Si los jóvenes prefieren ver películas a leer libros, ¿por qué los adultos preferimos los mensajes de texto a las llamadas telefónicas? “Nos peleamos o terminamos por WhatsApp” es una frase que escucho cada vez con más frecuencia, habría que preguntarnos si alguna vez empezamos algo y si lo empezamos de verdad.

Quizá estamos pasando del intelicidio racional al intelicidio emocional sin darnos cuenta. Tal vez este cáncer, esta entidad enferma ya hizo metástasis en nuestras células hiperconectadas, ecoamigables, hiperdistantes y ecoidiotas. Perdón si hiero sensibilidades hipermodernas pero ninguno de estos conceptos pasado por el filtro de la lucidez se sostiene, denles dos o tres vueltas desde la fiereza de la existencia y verán cómo se desbaratan uno a uno.

Es que todo lo queremos fácil, ligero. Y para eso la distancia es un gran caldo de cultivo. Por eso la antiamistad en Facebook disfrazada de amistad. Por eso la lejanía de WhatsApp disfrazada de contacto inmediato.

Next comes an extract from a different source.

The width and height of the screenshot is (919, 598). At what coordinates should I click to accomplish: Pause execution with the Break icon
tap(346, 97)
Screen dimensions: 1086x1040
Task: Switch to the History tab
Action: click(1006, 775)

Por eso los mamarrachos que tenemos por empresarios promueven mensajes del tipo diviértete leyendo veinte minutos al día. Leer no siempre es divertido; a veces es doloroso, perturbador, difícil o sí, aburrido. ¿Y qué con ello? ¿Les cae que veinte minutos al día son suficientes para leer? No quiero enterarme de su precocidad amatoria: será de dos o tres minutos, calculo. Si seguimos cambiando el sonido de las carcajadas reales por un emoticón de carita feliz, es posible que la vida nos lo cobre con dosis de amargura en soledad. Y lo tendremos bien ganado, por pendejos.

Mejor volver a montar al caballo sin silla ni prótesis; mejor volver a ser criaturas que aman de cuerpo presente. Mejor tener amigos que se tocan, se abrazan, y a los que ninguna insulsa red social les dice cómo relacionarse y mucho menos cómo quererse.